IBAN Validator
Check an International Bank Account Number with the official mod-97 checksum, confirm it's the right length for its country, and see the parts broken out. It runs entirely in your browser - nothing is sent anywhere.
Check an International Bank Account Number with the official mod-97 checksum, confirm it's the right length for its country, and see the parts broken out. It runs entirely in your browser - nothing is sent anywhere.
An IBAN is checked with the ISO 7064 mod-97-10 algorithm. The first four characters (country code plus two check digits) are moved to the end, every letter is replaced by a number (A=10, B=11, up to Z=35), and the resulting big number is taken modulo 97. A valid IBAN leaves a remainder of exactly 1. This catches the vast majority of typos and transposed digits before a payment is ever submitted.
Each country fixes the exact length of its IBANs - 22 for the UK and Germany, 27 for France, 18 for the Netherlands, and so on.

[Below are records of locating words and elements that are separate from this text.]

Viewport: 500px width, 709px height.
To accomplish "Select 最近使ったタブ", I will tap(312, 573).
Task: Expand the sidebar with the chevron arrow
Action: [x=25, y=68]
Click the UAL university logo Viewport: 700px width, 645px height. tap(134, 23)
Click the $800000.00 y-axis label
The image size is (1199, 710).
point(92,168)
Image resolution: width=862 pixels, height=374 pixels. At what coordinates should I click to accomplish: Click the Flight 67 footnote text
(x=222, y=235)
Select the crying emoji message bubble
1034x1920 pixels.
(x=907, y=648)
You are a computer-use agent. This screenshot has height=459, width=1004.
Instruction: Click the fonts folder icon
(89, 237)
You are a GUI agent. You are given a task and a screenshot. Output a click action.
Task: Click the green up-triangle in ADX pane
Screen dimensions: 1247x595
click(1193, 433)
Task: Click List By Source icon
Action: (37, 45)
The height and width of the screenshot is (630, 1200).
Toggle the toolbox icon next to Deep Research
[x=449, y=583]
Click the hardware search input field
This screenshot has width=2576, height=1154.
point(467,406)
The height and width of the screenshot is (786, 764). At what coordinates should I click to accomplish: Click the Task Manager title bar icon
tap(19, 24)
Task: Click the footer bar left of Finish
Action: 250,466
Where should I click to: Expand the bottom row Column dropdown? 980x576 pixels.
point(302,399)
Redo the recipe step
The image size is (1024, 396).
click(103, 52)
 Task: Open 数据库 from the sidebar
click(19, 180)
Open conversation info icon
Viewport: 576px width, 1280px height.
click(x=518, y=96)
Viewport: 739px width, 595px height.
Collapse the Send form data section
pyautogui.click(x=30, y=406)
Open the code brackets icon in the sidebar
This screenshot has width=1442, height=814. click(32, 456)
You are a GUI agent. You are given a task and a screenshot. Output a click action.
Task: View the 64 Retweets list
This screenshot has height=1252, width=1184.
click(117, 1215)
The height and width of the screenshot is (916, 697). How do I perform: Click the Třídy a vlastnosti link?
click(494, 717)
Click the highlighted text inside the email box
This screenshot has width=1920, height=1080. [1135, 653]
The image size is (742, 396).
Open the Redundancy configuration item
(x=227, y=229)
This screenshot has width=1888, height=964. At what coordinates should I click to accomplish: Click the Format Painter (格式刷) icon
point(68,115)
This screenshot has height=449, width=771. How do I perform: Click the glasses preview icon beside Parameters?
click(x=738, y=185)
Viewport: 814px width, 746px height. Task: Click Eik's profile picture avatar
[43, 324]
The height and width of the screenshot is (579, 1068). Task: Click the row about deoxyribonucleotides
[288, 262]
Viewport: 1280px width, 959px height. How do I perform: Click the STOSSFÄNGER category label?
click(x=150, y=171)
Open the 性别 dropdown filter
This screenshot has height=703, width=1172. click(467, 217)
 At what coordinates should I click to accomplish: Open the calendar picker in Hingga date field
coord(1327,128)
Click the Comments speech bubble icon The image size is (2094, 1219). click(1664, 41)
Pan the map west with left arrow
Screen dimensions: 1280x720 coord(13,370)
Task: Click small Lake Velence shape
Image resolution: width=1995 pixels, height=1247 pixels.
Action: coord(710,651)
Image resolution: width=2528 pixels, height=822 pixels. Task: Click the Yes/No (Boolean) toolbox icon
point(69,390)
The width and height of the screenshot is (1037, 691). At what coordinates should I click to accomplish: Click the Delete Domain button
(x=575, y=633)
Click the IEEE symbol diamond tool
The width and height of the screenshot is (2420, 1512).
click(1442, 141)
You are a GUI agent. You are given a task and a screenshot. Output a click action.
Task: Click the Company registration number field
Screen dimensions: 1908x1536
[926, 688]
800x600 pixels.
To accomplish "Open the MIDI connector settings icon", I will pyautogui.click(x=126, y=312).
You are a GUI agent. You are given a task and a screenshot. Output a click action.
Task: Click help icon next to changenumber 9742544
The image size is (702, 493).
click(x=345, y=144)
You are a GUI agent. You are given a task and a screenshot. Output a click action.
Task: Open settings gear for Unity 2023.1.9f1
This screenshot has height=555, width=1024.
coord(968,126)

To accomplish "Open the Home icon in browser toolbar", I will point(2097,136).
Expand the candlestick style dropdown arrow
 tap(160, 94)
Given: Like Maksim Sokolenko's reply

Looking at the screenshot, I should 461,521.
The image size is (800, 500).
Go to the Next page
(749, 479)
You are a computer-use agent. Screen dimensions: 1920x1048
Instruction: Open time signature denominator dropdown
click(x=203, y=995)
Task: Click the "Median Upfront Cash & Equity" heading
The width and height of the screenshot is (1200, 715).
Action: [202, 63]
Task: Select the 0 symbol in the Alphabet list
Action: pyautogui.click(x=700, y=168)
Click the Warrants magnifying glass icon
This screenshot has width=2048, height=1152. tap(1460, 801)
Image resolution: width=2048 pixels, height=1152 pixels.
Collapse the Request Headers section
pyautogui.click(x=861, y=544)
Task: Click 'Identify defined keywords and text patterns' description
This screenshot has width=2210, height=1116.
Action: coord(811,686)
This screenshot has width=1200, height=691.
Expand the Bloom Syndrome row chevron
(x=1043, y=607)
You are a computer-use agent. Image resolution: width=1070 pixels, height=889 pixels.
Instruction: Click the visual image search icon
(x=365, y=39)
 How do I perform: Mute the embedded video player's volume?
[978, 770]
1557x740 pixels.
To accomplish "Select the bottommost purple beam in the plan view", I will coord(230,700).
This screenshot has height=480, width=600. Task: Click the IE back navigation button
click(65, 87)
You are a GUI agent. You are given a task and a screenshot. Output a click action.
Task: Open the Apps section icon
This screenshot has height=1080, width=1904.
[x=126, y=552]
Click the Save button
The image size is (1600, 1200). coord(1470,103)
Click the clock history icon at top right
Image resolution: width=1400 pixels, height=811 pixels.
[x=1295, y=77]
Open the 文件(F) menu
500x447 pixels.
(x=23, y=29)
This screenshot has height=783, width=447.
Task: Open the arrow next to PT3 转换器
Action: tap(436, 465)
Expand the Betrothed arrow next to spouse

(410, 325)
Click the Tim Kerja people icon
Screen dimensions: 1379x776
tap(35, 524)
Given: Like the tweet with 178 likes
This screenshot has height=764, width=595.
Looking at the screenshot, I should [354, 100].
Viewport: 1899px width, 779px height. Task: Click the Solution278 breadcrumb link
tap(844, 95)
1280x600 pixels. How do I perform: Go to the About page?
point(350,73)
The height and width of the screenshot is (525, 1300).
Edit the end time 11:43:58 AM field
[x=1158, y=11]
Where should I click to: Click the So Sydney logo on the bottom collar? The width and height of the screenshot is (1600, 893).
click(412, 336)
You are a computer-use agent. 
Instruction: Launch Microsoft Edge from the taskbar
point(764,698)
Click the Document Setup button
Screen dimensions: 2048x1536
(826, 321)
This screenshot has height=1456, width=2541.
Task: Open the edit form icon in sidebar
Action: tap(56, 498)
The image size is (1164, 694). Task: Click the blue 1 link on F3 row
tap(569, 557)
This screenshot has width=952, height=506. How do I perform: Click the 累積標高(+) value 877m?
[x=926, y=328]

The check digits can pass while the length is still wrong, so the tool checks the length against the registered value for the country code and tells you both numbers when they don't line up.
A valid IBAN means the number is well-formed, not that the account exists or can receive money. The checksum and length are structural checks only. Confirming an account is real and open requires the bank, which no client-side tool can do.